> [SET OF TASKS]
**a.** From the passage on the Prigorodny raion dispute, list every numbered article it mentions, noting for each whether it belongs to the law or to the constitution.
**b.** According to the passage on the Prigorodny raion dispute, which body passed the law "On the Rehabilitation of Repressed Peoples"?
**c.** Retype the passage on the Prigorodny raion dispute starting at "The Ossetians disagree" and ending at "justify their claims.".

** start SUPPLIED TEXT **

The next month the Supreme Council of Russia passed a law entitled, “On the
Rehabilitation of Repressed Peoples.” Article three of the law states, “The rehabilitation of
repressed peoples signifies that the admission and implementation of their rights to restoration of
territorial integrity as it existed before the anti-constitutional policy of forces reassignment of
borders.”105 This in no uncertain terms states the Ingush should be allowed to reclaim control
over the Prigorodny raion.
The Ossetians disagree with this law calling it unconstitutional. The North Ossetian
leadership argued that articles 67 and 102 of the constitution of the Russian Federation claim that
borders between subjects can only be changed according to mutual agreement, not simply due to
the will of one side. The Ingush could now use the law On the Rehabilitation of the Repressed
Peoples to claim territorial integrity and the North Ossetians could claim the same using the
articles in the constitution. This is exactly what happened: each side stated they had the legal
right to the Prigorodny raion, they simply cited different laws to justify their claims.

** end SUPPLIED TEXT **
** start LISTING **

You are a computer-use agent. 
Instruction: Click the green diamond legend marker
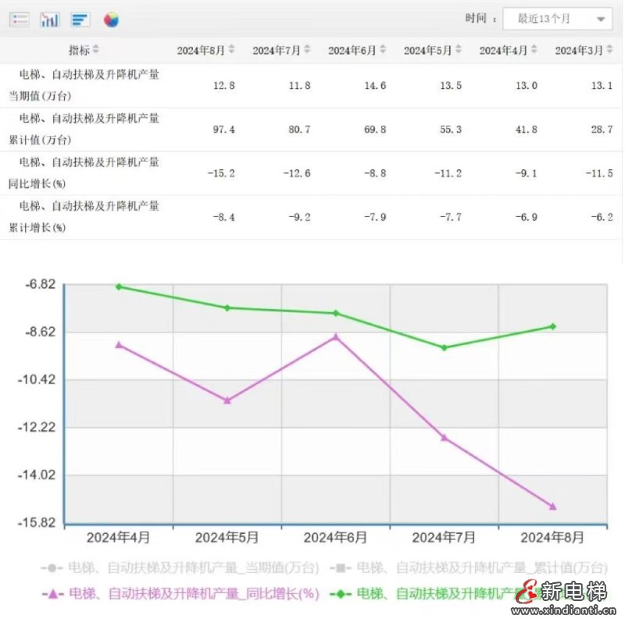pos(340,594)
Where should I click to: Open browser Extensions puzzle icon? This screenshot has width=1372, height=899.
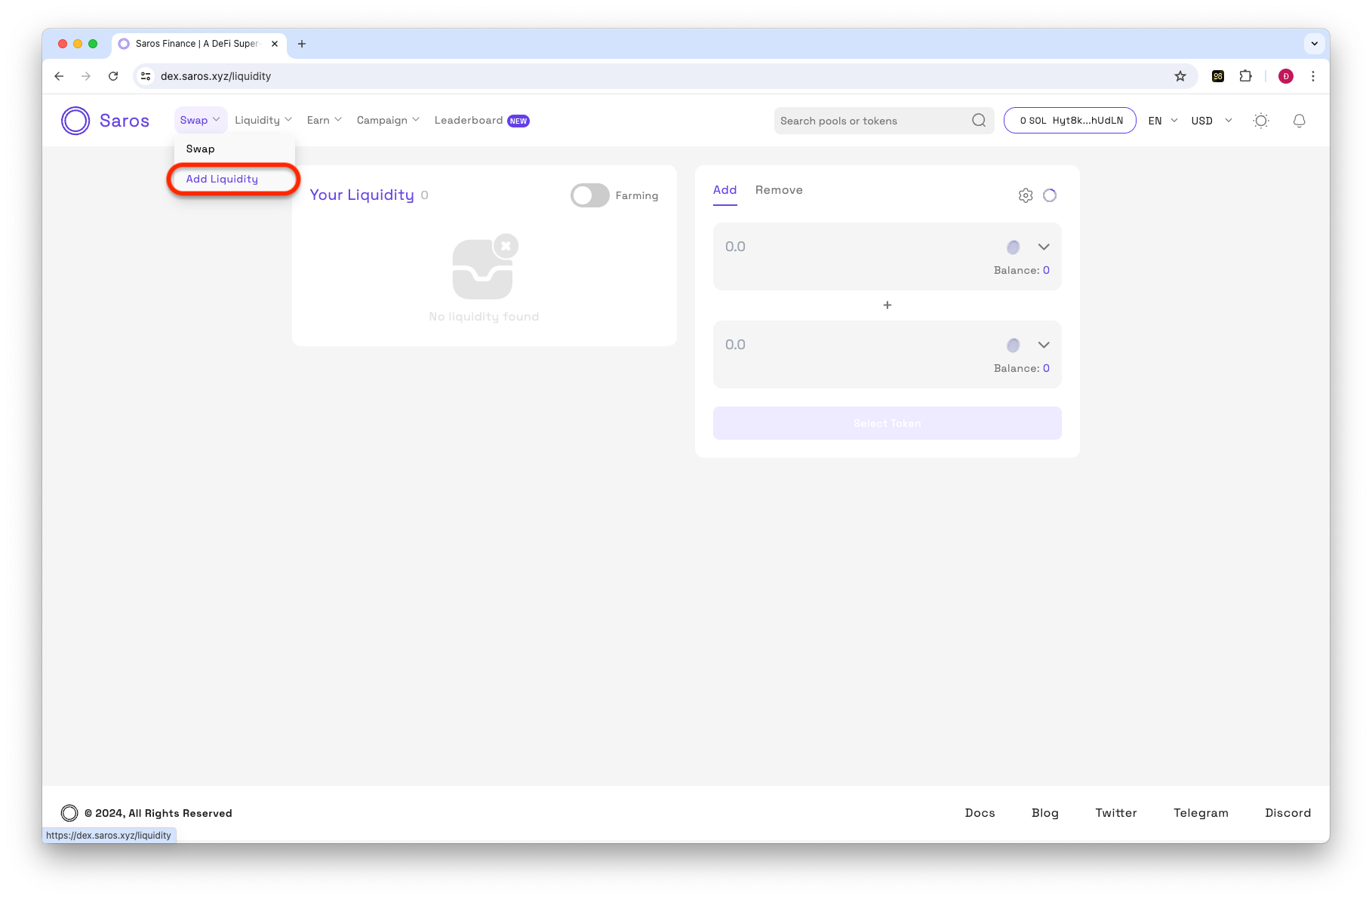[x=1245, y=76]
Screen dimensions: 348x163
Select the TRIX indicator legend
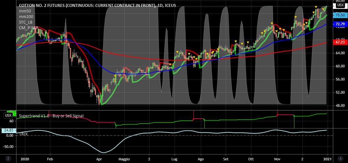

** end LISTING **

> [WRITTEN RESPONSES]
**a.**
Article three, of the law "On the Rehabilitation of Repressed Peoples"
Article 67, of the constitution of the Russian Federation
Article 102, of the constitution of the Russian Federation

**b.** The Supreme Council of Russia passed it.

**c.**
The Ossetians disagree with this law calling it unconstitutional. The North Ossetian
leadership argued that articles 67 and 102 of the constitution of the Russian Federation claim that
borders between subjects can only be changed according to mutual agreement, not simply due to
the will of one side. The Ingush could now use the law On the Rehabilitation of the Repressed
Peoples to claim territorial integrity and the North Ossetians could claim the same using the
articles in the constitution. This is exactly what happened: each side stated they had the legal
right to the Prigorodny raion, they simply cited different laws to justify their claims.